Please reproduce exactly the line that contains "[Find us on RSS] (98, 2532)" and every line after it through the end of the records below, adding nothing else.

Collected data
===
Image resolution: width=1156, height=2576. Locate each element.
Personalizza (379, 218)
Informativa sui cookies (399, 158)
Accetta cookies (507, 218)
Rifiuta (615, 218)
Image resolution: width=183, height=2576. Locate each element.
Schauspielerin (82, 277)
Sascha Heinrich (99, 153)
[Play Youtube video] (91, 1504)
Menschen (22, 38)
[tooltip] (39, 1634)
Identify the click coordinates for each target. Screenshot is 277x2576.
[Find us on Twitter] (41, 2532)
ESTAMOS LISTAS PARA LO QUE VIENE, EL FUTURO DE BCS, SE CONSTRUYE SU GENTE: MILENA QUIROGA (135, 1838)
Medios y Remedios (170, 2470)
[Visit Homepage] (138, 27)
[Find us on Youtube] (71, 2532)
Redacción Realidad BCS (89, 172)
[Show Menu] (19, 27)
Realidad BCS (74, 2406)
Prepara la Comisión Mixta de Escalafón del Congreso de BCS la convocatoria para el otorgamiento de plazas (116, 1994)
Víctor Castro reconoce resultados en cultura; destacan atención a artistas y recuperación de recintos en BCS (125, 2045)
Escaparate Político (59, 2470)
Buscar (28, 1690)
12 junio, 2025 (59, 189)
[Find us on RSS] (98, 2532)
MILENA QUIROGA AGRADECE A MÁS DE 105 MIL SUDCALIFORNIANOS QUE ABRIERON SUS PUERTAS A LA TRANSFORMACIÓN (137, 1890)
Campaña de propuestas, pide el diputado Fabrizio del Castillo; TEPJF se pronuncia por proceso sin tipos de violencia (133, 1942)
===
OUTPUT =>
[Find us on RSS] (98, 2532)
MILENA QUIROGA AGRADECE A MÁS DE 105 MIL SUDCALIFORNIANOS QUE ABRIERON SUS PUERTAS A LA TRANSFORMACIÓN (137, 1890)
Campaña de propuestas, pide el diputado Fabrizio del Castillo; TEPJF se pronuncia por proceso sin tipos de violencia (133, 1942)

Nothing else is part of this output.